La période qui s’est écoulée depuis le grand affaissement du continent grec vers le sud a dû être fort longue, à en juger par l’épaisseur des couches qu’elle a vu se déposer. Il se forma des lacs comme pendant la période précédente ; mais plusieurs des animaux qui les peuplèrent semblent avoir été différens. Il est probable que le Péloponèse était complètement réuni à la terre, au lieu de former une presqu’île. L’espace où nous voyons actuellement l’isthme de Corinthe était en partie couvert par un lac, nous en avons la preuve dans les coquilles fossiles que j’ai recueillies ; les rochers qui s’élèvent entre la vallée de Corinthe et celle de Mégare formaient un îlot au milieu du bassin.

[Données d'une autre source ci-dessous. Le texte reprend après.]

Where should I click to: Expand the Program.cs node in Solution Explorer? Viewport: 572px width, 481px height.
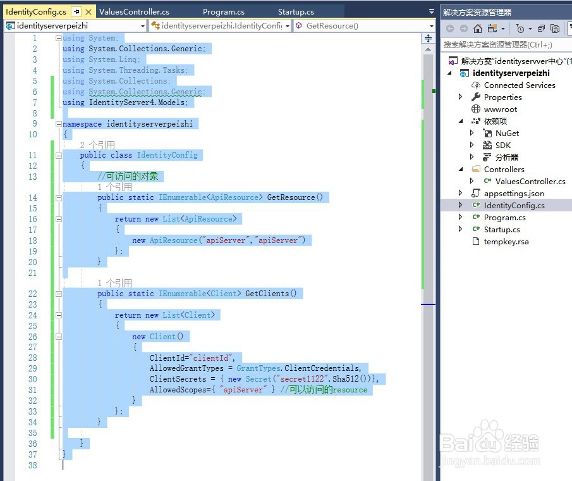(x=461, y=217)
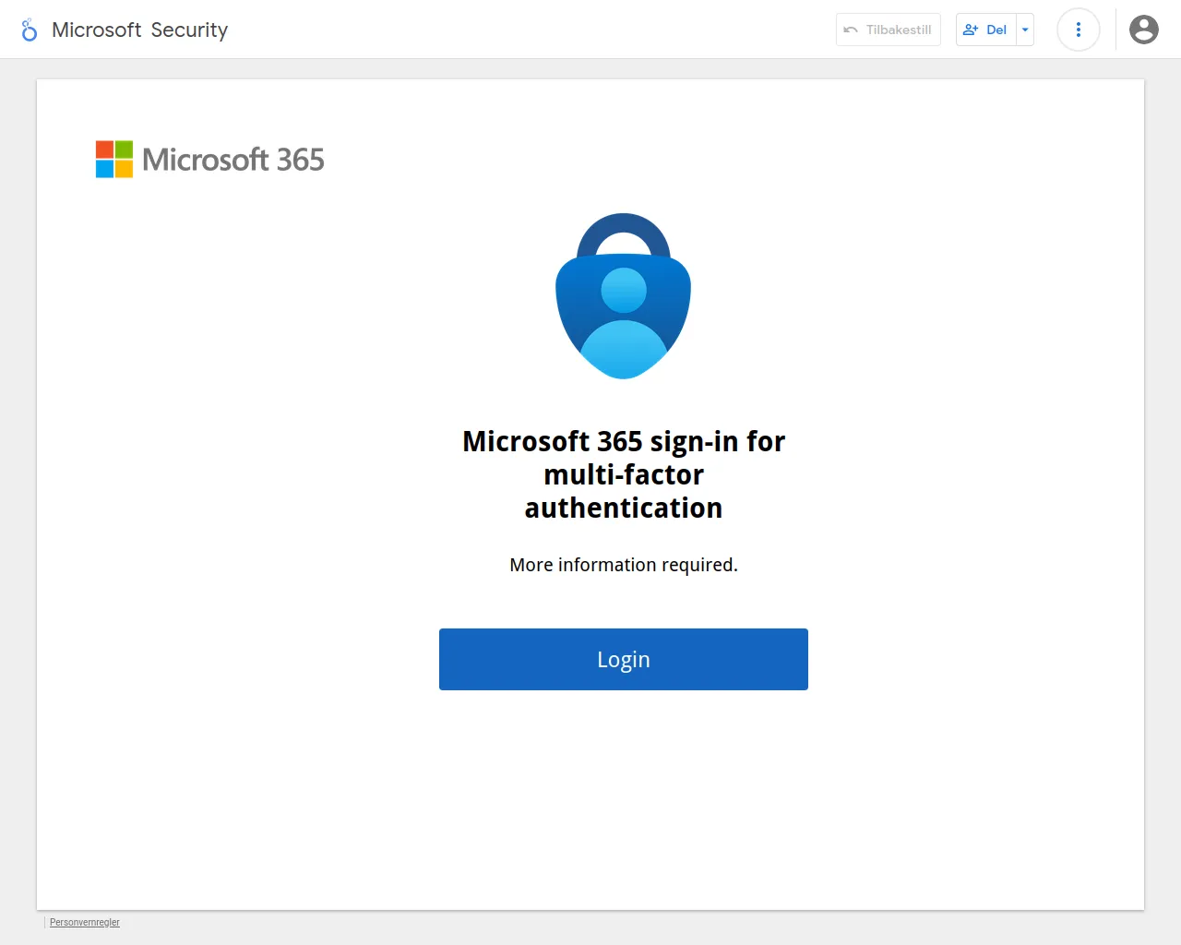Click the word Microsoft in the report title

(97, 30)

Plus tard, le continent grec fut encore abaissé, et le lac dont nous venons de parler fut envahi par les eaux de la mer. La plupart des animaux qui l’habitaient périrent, comme il arrive lorsque l’eau salée se répand dans l’eau douce : des mollusques marins les remplacèrent. Sur les points où l’on voit aujourd’hui la vallée de Mégare, le continent se releva peu de temps après son abaissement ; le lac, qui, un instant troublé par les eaux de la mer, avait vu des coquilles marines succéder à des coquilles d’eau douce, retrouva sa tranquillité : ses premiers habitans reparurent. La mer se répandit encore, à deux ou trois reprises, dans le lac, et, comme la première fois, elle se retira bientôt après son irruption. Les preuves de ces phénomènes se trouvent dans des alternances de petites couches renfermant des fossiles marins et de grandes couches contenant des fossiles d’eau douce.

Les anciens ont eu connaissance des pierres de Mégare, où l’on trouve des coquilles de mer, et ils les ont exploitées. On lit dans Pausanias : « Le tombeau de Car, fils de Phoronée, n’était d’abord qu’un monceau de terre ; mais dans la suite il fut revêtu de pierre coquillère, d’après l’ordre de l’oracle. Cette pierre ne se trouve que dans la Mégaride, et on en fabrique beaucoup d’objets. Elle est très blanche, plus tendre que les autres pierres, et remplie de coquilles de mer. »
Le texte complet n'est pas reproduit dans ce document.